It features both split-screen and online multiplayer, new levels, and 4K.
Quake II gets a remaster for PC and consoles—and it’s exactly what it needs to be::It features both split-screen and online multiplayer, new levels, and 4K.
I'm torn. My head says yes, but Carmack and his revolutionary 3D tech milestones (of which Quake II was definitely one of them) are deffo tech worthy, and the fact that 90's shooters are unbelievably successful at the moment does make for an industry-defining trend right now.
News about games that are accepted by the tech community as technologically significant may belong, dependent on what the news are.
This specific news I honestly don't think fits that well here, but it's good news, and it's not like it's pushing out a lot of better contributions, so it's close enough to being related to keep.
Wow, quite an update!

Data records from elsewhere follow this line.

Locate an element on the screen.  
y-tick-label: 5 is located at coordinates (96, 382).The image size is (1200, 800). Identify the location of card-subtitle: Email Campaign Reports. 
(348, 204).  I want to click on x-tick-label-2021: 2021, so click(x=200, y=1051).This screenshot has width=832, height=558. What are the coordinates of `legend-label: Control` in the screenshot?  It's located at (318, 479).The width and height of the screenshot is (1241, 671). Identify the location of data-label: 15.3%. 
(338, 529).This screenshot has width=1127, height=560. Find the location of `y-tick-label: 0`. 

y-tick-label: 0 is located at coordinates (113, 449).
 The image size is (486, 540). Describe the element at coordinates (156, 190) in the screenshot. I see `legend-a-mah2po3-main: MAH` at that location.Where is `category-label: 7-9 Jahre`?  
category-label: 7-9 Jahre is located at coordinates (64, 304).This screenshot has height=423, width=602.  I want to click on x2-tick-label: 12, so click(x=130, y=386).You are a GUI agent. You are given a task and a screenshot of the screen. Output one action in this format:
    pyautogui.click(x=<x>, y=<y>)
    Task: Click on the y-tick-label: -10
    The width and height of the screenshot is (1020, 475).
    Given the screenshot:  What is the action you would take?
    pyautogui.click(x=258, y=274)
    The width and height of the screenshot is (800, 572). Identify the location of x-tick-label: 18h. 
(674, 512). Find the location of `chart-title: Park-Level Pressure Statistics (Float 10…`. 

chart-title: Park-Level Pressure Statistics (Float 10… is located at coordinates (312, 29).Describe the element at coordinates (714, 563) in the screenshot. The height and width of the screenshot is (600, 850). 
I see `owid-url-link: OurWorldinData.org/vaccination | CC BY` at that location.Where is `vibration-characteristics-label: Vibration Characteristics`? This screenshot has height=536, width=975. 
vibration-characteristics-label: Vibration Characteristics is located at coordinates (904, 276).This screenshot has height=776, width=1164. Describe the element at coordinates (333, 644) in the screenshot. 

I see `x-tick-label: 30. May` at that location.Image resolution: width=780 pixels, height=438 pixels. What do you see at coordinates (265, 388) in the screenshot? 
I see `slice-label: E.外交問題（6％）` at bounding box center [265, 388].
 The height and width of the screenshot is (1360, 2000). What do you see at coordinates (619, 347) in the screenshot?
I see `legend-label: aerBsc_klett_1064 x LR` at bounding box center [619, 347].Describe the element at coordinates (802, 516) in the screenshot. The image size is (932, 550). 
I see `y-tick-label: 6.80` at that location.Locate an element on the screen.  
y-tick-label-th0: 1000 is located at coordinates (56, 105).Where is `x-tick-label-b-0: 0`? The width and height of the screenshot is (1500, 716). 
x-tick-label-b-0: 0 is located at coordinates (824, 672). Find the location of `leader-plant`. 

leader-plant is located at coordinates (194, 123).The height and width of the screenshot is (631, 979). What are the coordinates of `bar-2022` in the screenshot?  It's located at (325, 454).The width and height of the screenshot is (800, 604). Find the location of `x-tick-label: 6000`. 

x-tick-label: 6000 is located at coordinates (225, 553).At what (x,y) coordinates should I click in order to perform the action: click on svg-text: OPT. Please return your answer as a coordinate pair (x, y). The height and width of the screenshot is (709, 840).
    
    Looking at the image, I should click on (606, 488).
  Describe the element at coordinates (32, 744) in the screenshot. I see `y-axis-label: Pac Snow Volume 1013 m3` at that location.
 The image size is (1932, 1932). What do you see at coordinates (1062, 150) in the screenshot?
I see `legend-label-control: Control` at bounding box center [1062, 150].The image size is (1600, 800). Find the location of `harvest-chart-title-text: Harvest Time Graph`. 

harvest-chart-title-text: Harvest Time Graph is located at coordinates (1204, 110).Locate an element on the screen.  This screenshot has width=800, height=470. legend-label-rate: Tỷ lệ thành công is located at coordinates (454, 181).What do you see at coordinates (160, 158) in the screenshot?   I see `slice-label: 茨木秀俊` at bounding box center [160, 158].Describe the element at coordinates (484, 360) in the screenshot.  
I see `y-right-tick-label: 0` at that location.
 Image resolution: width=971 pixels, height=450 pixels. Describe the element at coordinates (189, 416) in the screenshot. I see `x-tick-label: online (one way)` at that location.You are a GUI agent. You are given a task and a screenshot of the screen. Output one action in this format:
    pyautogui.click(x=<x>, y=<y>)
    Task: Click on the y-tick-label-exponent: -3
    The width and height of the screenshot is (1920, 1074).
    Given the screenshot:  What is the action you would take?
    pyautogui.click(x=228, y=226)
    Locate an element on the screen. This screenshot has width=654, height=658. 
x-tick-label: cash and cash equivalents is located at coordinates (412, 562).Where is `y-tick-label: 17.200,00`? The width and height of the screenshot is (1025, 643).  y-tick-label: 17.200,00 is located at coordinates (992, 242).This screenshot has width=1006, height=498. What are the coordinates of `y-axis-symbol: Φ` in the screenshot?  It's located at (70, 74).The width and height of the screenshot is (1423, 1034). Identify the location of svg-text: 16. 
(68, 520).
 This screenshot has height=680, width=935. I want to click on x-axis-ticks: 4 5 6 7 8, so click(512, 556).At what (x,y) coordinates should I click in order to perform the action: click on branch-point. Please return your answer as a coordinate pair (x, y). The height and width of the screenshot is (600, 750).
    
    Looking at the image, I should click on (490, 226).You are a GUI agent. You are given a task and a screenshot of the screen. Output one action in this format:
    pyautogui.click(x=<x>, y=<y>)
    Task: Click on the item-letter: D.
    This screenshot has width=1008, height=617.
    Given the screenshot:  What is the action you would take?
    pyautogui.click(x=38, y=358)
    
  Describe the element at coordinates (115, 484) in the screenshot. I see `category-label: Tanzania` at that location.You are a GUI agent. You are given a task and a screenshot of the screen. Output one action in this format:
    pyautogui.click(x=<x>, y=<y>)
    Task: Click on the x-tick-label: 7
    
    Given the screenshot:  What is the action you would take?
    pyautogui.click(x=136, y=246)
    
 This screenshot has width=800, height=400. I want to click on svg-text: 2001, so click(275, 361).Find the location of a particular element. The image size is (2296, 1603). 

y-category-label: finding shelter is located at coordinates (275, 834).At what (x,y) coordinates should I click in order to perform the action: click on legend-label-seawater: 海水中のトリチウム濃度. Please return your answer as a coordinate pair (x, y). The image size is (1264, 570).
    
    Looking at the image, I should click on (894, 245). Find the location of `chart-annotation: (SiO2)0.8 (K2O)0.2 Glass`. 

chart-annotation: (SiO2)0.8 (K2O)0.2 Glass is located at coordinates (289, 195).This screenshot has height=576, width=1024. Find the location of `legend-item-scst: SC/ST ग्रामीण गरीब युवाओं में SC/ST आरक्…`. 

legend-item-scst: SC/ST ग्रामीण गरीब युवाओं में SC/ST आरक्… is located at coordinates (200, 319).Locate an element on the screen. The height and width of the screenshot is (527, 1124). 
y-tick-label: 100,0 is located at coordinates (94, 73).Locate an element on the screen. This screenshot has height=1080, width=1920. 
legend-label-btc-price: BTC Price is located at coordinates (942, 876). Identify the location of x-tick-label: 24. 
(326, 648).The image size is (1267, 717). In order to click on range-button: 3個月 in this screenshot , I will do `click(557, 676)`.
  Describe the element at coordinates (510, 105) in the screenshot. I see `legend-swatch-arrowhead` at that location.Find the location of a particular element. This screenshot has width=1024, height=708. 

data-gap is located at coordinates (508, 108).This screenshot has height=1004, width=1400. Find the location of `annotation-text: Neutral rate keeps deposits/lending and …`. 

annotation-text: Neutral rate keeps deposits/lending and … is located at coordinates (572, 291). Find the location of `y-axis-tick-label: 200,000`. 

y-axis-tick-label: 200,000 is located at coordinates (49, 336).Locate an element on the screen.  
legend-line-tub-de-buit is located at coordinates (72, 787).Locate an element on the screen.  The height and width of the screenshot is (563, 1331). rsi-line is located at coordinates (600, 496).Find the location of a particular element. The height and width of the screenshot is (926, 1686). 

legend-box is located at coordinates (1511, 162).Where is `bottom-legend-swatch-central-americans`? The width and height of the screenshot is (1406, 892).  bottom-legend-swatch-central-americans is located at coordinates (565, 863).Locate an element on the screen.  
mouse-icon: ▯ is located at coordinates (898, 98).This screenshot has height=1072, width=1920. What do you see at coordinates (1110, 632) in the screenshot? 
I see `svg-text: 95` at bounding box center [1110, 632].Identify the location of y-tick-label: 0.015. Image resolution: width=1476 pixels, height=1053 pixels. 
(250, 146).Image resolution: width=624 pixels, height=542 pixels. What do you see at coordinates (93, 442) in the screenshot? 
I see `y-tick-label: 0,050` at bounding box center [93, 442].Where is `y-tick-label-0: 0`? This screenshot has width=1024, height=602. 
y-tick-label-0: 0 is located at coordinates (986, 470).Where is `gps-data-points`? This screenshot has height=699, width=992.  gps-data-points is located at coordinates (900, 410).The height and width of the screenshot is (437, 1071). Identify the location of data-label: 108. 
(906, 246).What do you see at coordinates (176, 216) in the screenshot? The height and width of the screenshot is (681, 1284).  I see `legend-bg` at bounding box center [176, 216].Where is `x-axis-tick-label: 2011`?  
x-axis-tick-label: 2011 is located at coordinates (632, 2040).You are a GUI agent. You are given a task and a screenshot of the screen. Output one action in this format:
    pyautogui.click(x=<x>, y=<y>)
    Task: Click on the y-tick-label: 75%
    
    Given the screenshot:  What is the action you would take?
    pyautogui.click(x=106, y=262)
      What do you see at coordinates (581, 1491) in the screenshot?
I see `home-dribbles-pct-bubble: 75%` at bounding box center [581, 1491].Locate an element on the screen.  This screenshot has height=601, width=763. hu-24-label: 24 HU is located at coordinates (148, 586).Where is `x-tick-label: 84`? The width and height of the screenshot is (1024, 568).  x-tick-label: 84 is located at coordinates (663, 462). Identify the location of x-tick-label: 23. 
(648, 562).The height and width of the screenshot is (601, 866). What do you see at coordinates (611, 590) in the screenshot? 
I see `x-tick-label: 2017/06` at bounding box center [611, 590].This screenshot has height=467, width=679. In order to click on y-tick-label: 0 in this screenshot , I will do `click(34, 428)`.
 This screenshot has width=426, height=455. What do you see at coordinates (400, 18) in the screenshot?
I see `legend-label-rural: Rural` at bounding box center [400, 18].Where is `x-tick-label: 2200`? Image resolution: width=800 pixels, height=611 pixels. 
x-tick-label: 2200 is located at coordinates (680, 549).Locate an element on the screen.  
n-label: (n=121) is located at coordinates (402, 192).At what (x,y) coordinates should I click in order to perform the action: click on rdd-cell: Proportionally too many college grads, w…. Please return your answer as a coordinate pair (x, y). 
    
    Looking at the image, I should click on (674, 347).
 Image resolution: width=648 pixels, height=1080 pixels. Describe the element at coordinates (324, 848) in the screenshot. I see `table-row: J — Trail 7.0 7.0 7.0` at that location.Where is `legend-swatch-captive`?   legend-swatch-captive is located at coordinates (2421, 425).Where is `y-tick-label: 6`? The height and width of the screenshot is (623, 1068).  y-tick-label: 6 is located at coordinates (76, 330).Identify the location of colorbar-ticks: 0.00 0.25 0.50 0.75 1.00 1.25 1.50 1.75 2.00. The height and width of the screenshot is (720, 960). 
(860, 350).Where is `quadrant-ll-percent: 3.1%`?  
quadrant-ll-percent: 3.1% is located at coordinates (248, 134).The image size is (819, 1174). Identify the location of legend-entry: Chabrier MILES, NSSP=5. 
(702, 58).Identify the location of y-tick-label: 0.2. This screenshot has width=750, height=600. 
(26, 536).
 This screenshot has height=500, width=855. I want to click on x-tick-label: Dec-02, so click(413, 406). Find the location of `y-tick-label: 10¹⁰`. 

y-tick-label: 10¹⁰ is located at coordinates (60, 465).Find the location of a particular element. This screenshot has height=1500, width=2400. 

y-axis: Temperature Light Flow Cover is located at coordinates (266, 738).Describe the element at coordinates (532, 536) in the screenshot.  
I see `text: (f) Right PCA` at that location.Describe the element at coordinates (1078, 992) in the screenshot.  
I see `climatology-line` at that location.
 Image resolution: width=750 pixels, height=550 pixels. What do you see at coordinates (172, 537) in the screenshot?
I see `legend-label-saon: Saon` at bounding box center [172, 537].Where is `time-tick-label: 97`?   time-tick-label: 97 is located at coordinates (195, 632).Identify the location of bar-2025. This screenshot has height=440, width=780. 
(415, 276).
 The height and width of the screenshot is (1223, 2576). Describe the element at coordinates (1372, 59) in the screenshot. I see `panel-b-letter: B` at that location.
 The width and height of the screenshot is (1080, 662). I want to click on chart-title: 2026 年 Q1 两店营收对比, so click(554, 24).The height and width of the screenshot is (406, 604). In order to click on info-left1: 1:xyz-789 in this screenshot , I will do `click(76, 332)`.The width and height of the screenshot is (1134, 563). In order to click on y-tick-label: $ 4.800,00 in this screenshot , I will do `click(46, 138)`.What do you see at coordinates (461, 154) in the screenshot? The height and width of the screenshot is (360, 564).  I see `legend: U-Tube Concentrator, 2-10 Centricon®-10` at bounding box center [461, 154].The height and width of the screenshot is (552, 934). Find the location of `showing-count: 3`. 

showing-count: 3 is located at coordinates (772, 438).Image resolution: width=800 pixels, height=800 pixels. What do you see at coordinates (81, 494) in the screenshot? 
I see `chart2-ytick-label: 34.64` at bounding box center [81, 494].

I bought Quake II on Steam a long time ago and I like that this update was free - they could have squeezed a few dollars out of me, but I'm glad they didnt make me but it a second time.
(Or actually a third time since I still have the original I got in the nineties. Come to think about it, I dont remember if I actually bought it on Steam or if I just entered some code from the original CD.)
An RTX version of Quake II was released on Steam a couple of years ago, but I tried it, and it does not seem to work with this new enhanced edition, which is a bit of a bummer.
It adhered tightly to 60 fps at max settings and 4K on my PC gaming rig (AMD Ryzen 9 5900X, Nvidia GeForce RTX 3080, 32GB of RAM).
Since my desktop monitors are only 60 Hz, I briefly played it on the same system connected to my LG C1 TV and found that it didn't have any problem maintaining 120 fps at that resolution either.
But I played enough both then and now to know nothing at all has changed on the gameplay front, and that's a good thing because it's a very tight first-person shooter.
I had a little trouble finding lag-free online multiplayer matches; some were unplayable, even though the ping in the server list was fine.
There are some extras like achievements, concept art, and so on, but there's no big progression system metagame to tie all your multiplayer matches together like you see in modern online shooters.